With this new iPad Pro, Apple is clearly looking at video editing and photo editing professionals who need the raw processing power on the go, who need the cameras and also need basic tools for monitoring audio and video, hence the great microphones, speakers and now Mini LED panel. And since data needs to be transferred on the go, 5G connectivity which will make sense for people in the US, but even 4G will do for us folks in India.  For people who need more, there will likely be a 16-inch MacBook Pro some time later this year with an even more powerful avatar of the M1 which the grapevine is calling the M1X. The iPad Pro of course is more. It is a tool for designers, graphics artists, mobile gamers and simpleton like myself who just want to write like mad and have great multimedia capabilities. Likely iPadOS will also get a boost this year at WWDC as outlined by Bloomberg’s Mark Gurman already. Chances are there will be a version of FCP and Logic, Apple’s iconic video and audio production work stations for the iPad considering it now scales to 16GB RAM. 

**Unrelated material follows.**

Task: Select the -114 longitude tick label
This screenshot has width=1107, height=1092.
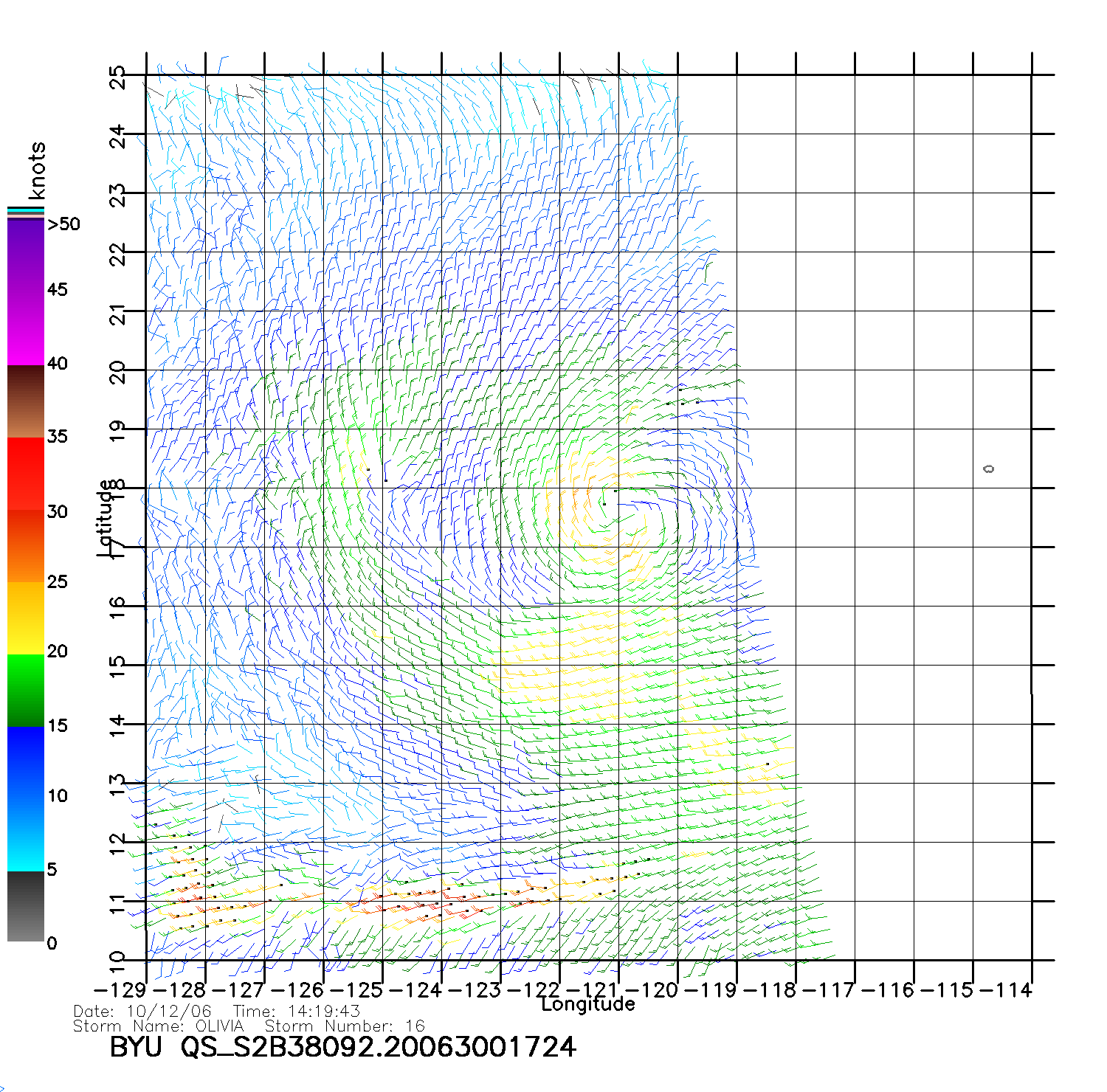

But for the simpleton like me who traditionally used a Mac of some kind, Apple launched the MacBook Air, MacBook Pro and Mac mini. I can write for hours and sometimes days without needing to charge the MacBook Air. I can even have all my iPad apps work here as well and the iPad can augment the Mac further because of its touchscreen and Apple Pencil. The Mac mini for many will be the go-to machine if they are on a budget and boy you get the same goodness and perhaps the best bang for your buck on a Mac. Imagine you’re a music producer or a video editor but on a budget. You depend on software like Da VINCI resolve, FCP, Logic or even Ableton Live. At Rs 65,000 you’re going to struggle to get a powerful enough assembled PC because the GPU and CPU alone will be worth an arm or leg. The M1 destroys the monopolistic practices of Intel, AMD and Nvidia. And you get an integrated system and you can use your old keyboard/mouse and screen. Apple is not associated with value but when you do the math, this is VALUE. 

And the iMac just builds on more of the same with the goodness of M1. It looks fruity just like the original iMac, it is sleeker and bigger in terms of screen size but in a package that fundamentally is the same as all these other products. Apple is of course helped by the anaemic updates it provided the iMac in the last couple of years, but the M1 still is so powerful that very few people will mind it. Considering we are working from home, it perhaps is the ideal computer for the home office. It now gets a much better web camera for all those Zoom calls, really powerful speakers and microphones that even do spatial audio, a trick borrowed from the AirPods and gives you a 4.5k 24″ canvas which likely is better than the TV you have at home by quite the county mile. And while doing all these homely things, it remains powerful for most people who even do video editing and hefty photo editing and graphics design. 

This is what a scalable platform or architecture means. It scales across product categories. It also learns from each product category. All of Apple’s products are learning from each other and becoming better and while doing so all are getting tied by the same fabric. Apple Silicon. In the case of the iPad Pro, MacBook Air, MacBook Pro 13-inch, Mac mini, and iMac, it is the M1.